1920-57

RIC Sergeant Daniel Maunsell

RIC Sergeant Daniel Maunsell (aged 49) from Tralee, Co. Kerry (Inchigeelagh/Lissardagh)

Date of incident: 21 Aug. 1920

Sources: CC, 24 Aug. 1920; FJ, 24 Aug. 1920; CCE, 28 Aug., 9 Oct. 1920; CWN, 28 Aug. 1920; II, 2 Oct. 1920; Weekly Summary of Outrages against the Police, Aug. 1920 (CO 904/148-50, TNA); RIC County Inspector’s Monthly Report, Cork West Riding, Aug. 1920 (CO 904/112, TNA); Daniel Harrington’s WS 1532, 6 (BMH); Timothy Dinneen’s WS 1585, 5-6 (BMH); John O’Mahoney’s WS 1662, 11 (BMH); William Powell’s WS 1699, 9 (BMH); Abbott (2000), 111-12; Ó hÉalaithe (2014), 86, 89, 155, 353; irishmedals.org (accessed 28 July 2014).

 

Note: Sergeant Maunsell was killed while returning to Macroom from his home at Inchigeelagh. Until shortly before his death he had been the head of the police barracks at Inchigeelagh. A police patrol returning from the scene of the attack on Maunsell was itself ambushed at Lissardagh, with the result that a number of other RIC men were wounded. Maunsell’s widow and children were later awarded £4,500 in compensation. See II, 2 Oct. 1920; CCE, 9 Oct. 1920. He had been a member of the RIC for twenty-nine years at the time of his death. Like many other members of the force, he had been a farmer earlier in life. See Abbott (2000), 111-12.

Maunsell had paid no attention to repeated warnings about his hyperactivity against local republicans. In his account of the Inchigeelagh Volunteers, the former battalion commander Dr. Patrick O’Sullivan recalled: ‘The pro-British sergeant [at Inchigeelagh barracks], Daniel Maunsell, was considered to be the greatest threat to the local Volunteers and to the local public at large. He was warned on several occasions by both the company and the battalion officers to scale down his anti-Irish activities, but to no avail. On 21 August 1920 he was shot dead at Creedon’s Hotel in the village.’ See Ó hÉalaithe (2014), 86.

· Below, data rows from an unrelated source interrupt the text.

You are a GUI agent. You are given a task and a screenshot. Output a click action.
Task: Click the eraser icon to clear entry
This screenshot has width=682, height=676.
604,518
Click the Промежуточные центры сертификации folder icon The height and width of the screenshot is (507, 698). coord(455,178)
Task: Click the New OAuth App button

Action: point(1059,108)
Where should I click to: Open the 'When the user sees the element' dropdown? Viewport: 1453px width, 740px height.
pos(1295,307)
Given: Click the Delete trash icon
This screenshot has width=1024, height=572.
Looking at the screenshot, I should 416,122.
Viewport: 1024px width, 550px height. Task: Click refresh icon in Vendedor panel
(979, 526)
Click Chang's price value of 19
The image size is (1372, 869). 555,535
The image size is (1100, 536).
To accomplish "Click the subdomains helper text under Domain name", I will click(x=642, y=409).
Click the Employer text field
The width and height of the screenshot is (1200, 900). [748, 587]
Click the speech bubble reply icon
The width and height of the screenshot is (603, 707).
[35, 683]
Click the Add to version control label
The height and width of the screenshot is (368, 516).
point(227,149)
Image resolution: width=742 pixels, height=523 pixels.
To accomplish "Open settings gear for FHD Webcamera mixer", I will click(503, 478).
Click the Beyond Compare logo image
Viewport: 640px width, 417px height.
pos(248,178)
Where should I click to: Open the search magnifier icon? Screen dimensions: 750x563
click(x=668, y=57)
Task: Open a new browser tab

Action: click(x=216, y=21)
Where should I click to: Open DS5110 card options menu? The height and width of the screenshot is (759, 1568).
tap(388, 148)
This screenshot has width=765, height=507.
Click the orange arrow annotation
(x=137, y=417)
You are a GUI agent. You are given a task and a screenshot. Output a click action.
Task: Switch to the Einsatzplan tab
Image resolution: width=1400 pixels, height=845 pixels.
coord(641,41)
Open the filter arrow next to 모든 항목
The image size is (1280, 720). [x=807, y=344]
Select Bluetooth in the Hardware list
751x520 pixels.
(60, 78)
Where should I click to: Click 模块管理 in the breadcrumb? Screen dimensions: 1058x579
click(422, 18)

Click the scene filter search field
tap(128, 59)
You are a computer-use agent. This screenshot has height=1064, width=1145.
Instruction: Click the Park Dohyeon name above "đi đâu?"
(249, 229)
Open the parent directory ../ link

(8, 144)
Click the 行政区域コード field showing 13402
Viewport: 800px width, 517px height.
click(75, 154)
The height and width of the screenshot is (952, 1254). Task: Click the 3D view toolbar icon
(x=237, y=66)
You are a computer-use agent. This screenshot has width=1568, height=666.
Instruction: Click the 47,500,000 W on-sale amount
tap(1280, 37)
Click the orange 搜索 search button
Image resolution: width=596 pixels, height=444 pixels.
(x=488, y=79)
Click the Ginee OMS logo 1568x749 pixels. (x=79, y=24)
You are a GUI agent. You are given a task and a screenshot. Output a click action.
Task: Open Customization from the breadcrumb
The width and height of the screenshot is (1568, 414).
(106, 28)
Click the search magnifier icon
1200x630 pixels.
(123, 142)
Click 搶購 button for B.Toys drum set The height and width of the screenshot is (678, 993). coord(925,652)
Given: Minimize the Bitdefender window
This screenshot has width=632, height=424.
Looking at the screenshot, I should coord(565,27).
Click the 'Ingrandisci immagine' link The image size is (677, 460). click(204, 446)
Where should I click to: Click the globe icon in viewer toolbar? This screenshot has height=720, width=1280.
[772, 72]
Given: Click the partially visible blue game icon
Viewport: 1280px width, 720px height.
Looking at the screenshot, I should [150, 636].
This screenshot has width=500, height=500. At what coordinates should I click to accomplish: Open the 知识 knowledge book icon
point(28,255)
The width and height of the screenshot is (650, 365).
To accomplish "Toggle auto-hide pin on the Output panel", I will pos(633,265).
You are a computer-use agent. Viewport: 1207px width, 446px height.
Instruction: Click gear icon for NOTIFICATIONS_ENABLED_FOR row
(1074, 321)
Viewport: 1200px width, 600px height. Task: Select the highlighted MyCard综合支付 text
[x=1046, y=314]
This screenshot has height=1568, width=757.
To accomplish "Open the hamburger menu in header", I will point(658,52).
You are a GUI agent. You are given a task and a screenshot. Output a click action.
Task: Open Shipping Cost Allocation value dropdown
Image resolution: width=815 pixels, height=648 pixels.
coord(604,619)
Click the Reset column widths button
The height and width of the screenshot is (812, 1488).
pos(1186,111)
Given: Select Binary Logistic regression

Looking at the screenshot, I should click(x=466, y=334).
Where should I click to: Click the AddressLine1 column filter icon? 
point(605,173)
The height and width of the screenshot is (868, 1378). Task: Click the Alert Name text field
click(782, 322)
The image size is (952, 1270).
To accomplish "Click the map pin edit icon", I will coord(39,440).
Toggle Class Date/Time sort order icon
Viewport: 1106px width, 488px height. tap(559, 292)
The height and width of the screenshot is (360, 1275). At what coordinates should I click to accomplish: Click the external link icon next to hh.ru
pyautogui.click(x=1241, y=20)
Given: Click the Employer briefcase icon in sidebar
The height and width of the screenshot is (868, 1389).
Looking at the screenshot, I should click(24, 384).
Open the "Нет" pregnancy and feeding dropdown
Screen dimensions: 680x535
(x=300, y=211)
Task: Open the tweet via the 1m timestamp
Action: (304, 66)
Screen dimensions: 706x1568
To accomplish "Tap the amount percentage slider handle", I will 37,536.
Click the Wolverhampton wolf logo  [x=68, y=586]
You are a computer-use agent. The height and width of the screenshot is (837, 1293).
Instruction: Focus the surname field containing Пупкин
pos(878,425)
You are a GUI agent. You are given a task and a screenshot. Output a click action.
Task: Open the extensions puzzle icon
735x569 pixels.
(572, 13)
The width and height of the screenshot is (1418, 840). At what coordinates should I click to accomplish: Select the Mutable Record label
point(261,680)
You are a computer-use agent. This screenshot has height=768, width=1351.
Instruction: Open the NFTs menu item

Maunsell may not have been as immune to IRA pressure as some Volunteers thought, and his death exerted a considerable local impact. According to former Volunteer Daniel Harrington, after three members of the Inchigeelagh Company had shot Maunsell dead, ‘It subsequently transpired that Sergeant Monsell [sic] had actually handed in his resignation on the Saturday before he was shot. The garrison was evacuated a couple of days later. The same company, about the same time, burned down Glebe House, which at one time had been occupied by the military. Glebe House was a fine old mansion standing in its own grounds.’ See Daniel Harrington’s WS 1532, 6 (BMH).